Bu gün milletin vergileriyle çarkı dönen devlet dairelerinin başına öyle kimseler yerleştirilmiş ki İnsanımıza sendikasına göre muamele ediyor, yetmiyor meşrebine göre muamele ediyor, yetmiyor siyasi görüşüne göre muamele ediyor. Biliyor musunuz bunlar kalkıp birde buranın amiri benim burayı ben yönetirim diyor. Yani burada istediğimi asar istediğimi keserim havası, Arkadaşlar burası dağ başı değil ve kimseye hukuksuz hiçbir şey yaptırmayız, Eşkıya da dünyaya hakim olamaz. Çünkü bizler Atamızın Bursa Söyleviyle büyüdük.

İnsanımız şunu hiçbir zaman göz ardı etmesin. Biz sendikacıyız ama sarısından değil. Bizler her türlü hukuksuzluğun karşısında direniriz ama hukuktan uzak değil. Eğer sendikaysak hiçbir kuruluşu bir kimsenin dudağının arasından çıkacak iki kelimeyle yönettirmeyiz, hiçbir çalışanı ezdirmeyiz, biz varsak yönetilecek kurum vardır bilinciyle yönetime katkı sağlarız.

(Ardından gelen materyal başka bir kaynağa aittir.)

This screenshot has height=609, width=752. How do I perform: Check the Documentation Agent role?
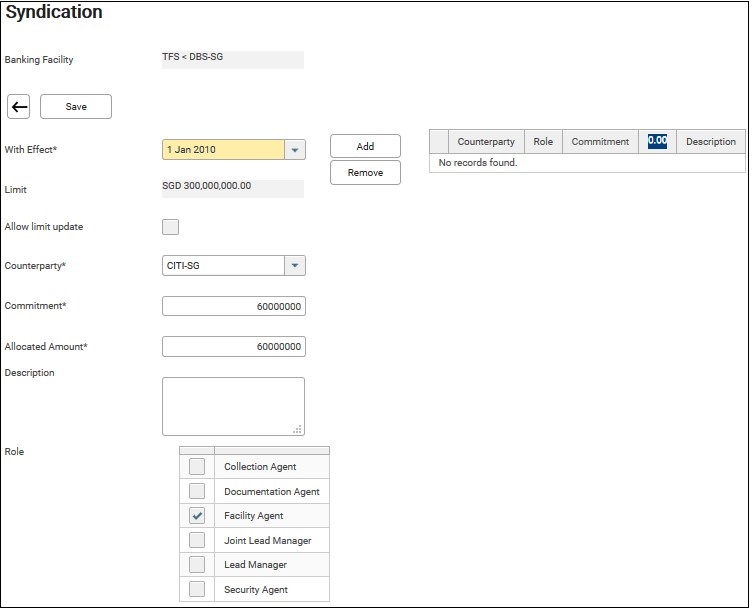pyautogui.click(x=197, y=492)
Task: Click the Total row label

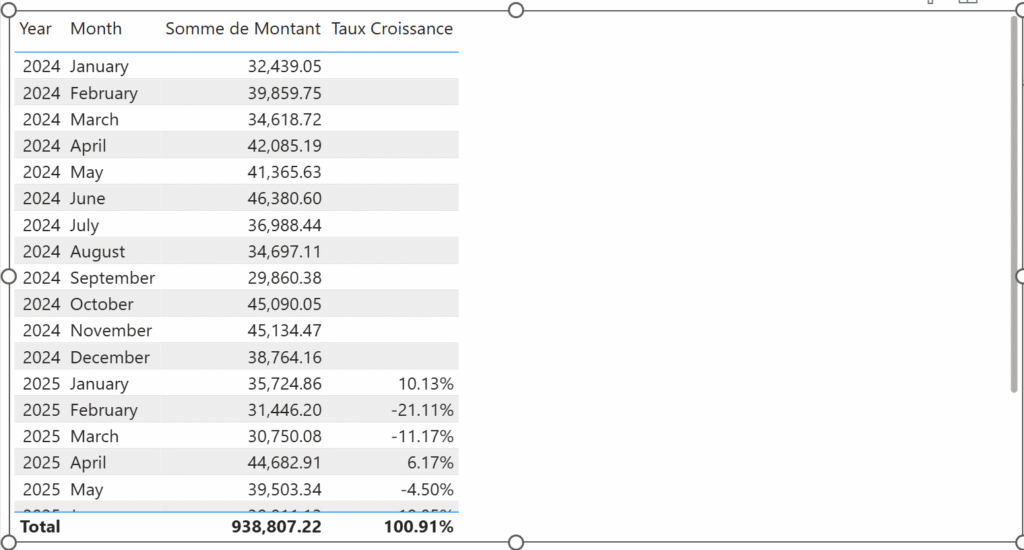Action: coord(39,526)
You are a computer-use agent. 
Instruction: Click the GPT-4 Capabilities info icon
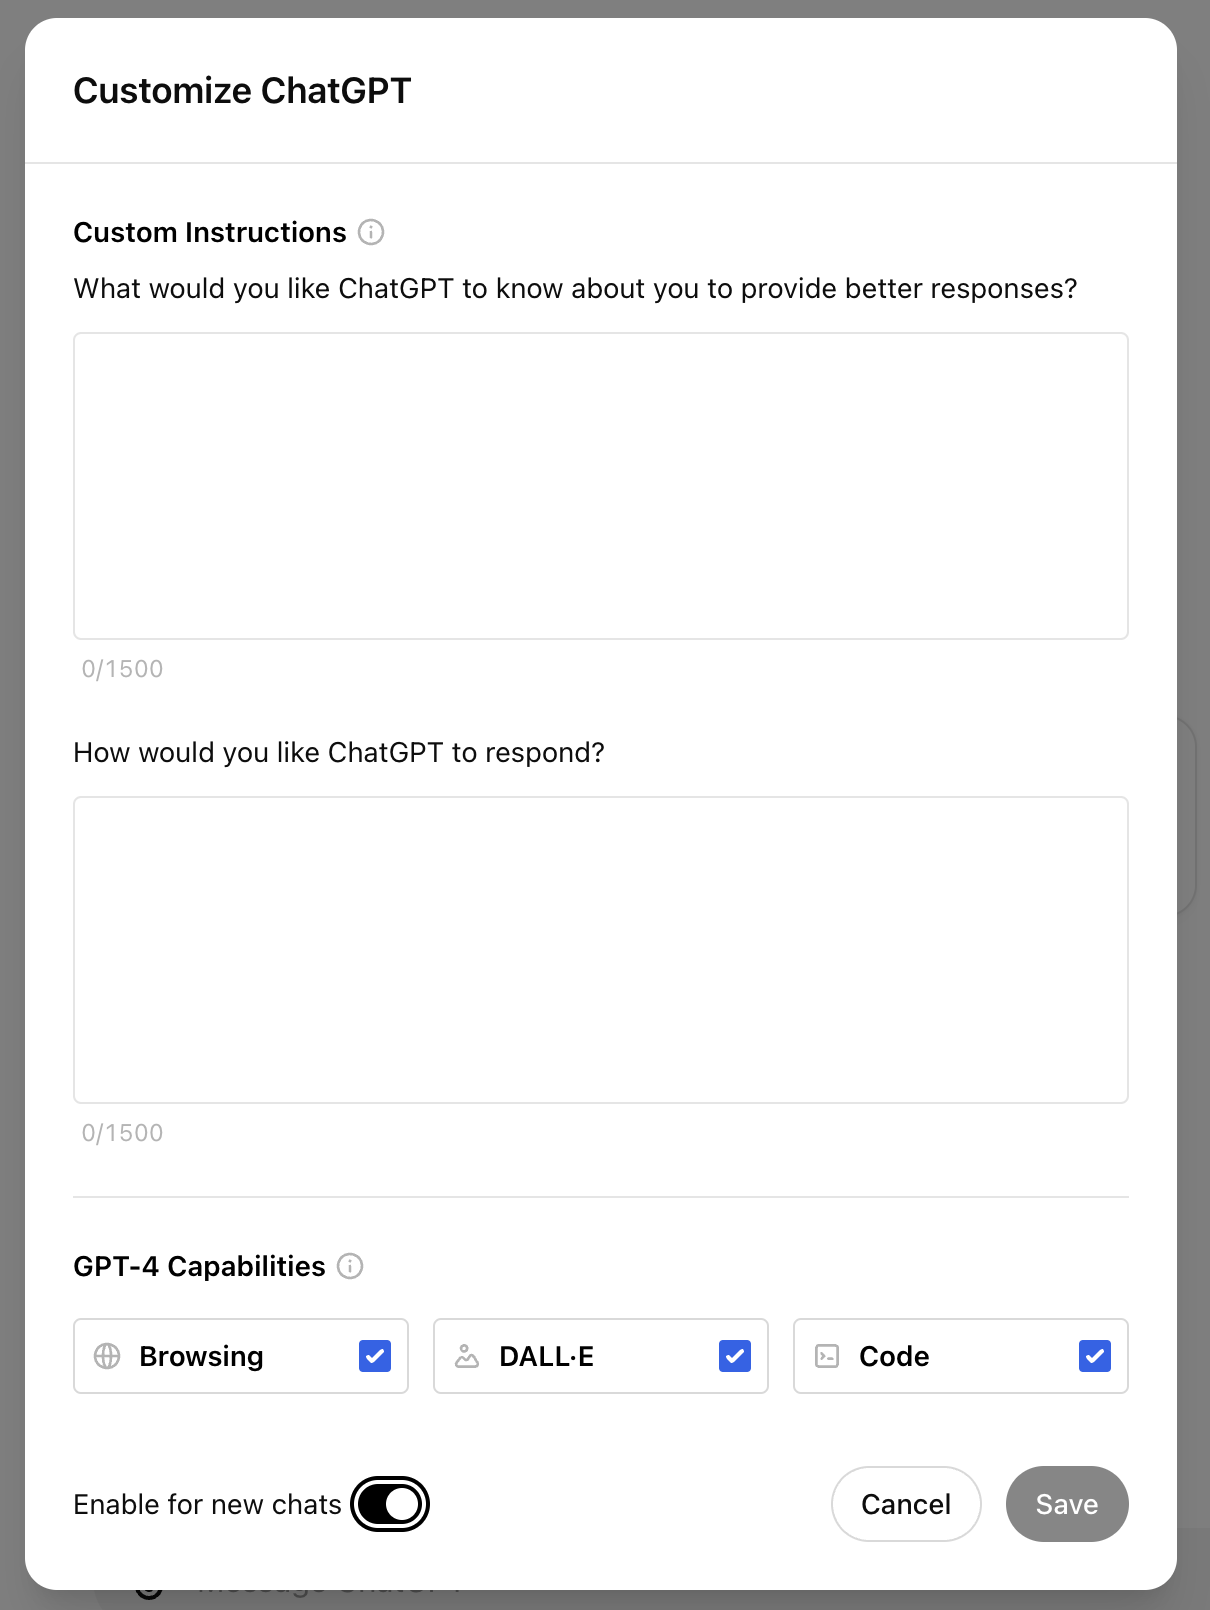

Türkiye Cumhuriyeti bir hukuk devletidir ve hukuk devletinin gerekliliği de budur. Toplumun her kesiminin derdi toplumun topyekûn derdidir bilinciyle hareket ettik ve böyle hareket etmeye devam edeceğiz.

Hırsızı, üç kağıtçıyı, yalancıyı, dolandırıcıyı korumadık, korumayacağız da, koruyanlara da müsaade etmedik etmeyeceğiz, çünkü müsaade edersek çocuklarımızın yüzüne bakamayız. Toplumdaki yaraları bir tarafa atıp bana ne dersek toplum içine çıkacak yüzümüz olmaz.

Türk Milleti Tarih boyunca diz çökmemiştir, zalime boyun eğmemiştir, zulme eyvallah etmemiştir. Bizlerde bu milletin çocuklarıysak diz çökülmeyecektir.

 

Mensubu olmaktan sonsuz gurur duyduğum Türk Milletine saygıyla selamlıyorum.